Wordle’s lack of originality is a strength, rather than a weakness — the learning curve is almost non-existent, allowing it to embed itself frictionlessly as a daily ritual. This focus on accessibility is echoed in the lexicon. Anyone who has played Scrabble with a human dictionary knows how demoralising it can be, but Wordle is free of such elitism, dealing only in common terms. Out of the 12,000 possible five-letter words in English, the game uses only the 2,315 most recognisable, selected by Wardle’s partner.

Wardle previously worked at Reddit, where he created two social experiments that number among the discussion website’s finest hours: The Place, which asked users to take part in a huge collaborative artwork, pixel by pixel, and The Button, in which a 60-second timer counted down, resetting any time a visitor clicked (it lasted two months before reaching zero). Wardle’s curiosity about internet crowd psychology and his understanding of what tech platforms demand from users informed his creation of Wordle.

While most tech products try to capture as much of the user’s time and attention as possible, Wordle does the opposite. Nothing is monetised. Wardle has designed the game so players can spend no more than a few minutes daily on his site. The shareable emoji grids don’t even include a link for promotion. It runs counter to the wearisome trends towards addictive and ethically dubious monetisation strategies in tech. Wordle succeeds because it genuinely respects its players.

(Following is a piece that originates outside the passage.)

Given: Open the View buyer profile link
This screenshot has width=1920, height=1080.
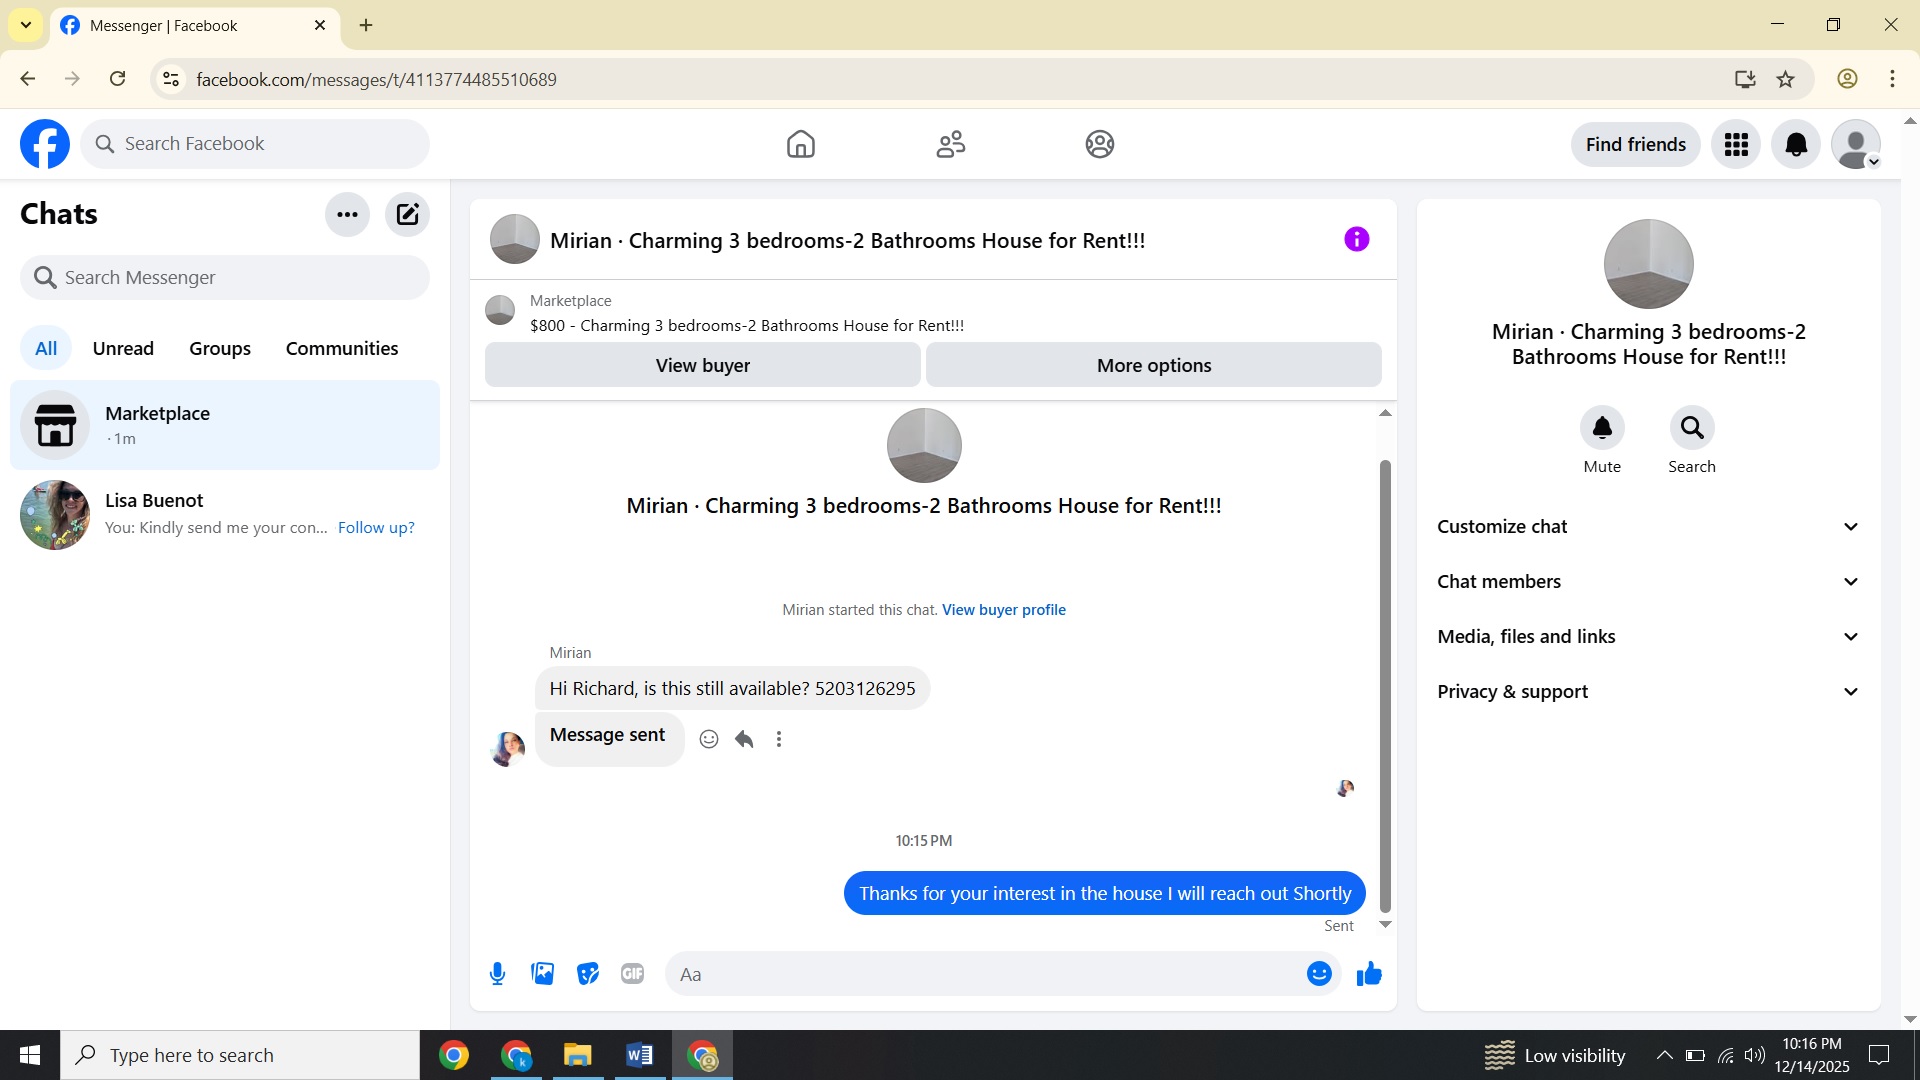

If it sticks with the current word list, Wordle will run out of new daily challenges in less than seven years. I suspect the hype will die down long before then — the game’s brevity suits the short attention spans of internet users, but people will become bored by the lack of variation. It will live on as a dose of comfort and distraction somewhere on the New York Times website, a memory of a time when our brains longed for relief from pandemic boredom. Yet in an age when everything that goes viral seems in some way crass, polarising or financially parasitic, Wordle has the noble legacy of something created with a purity of heart that existed only to delight.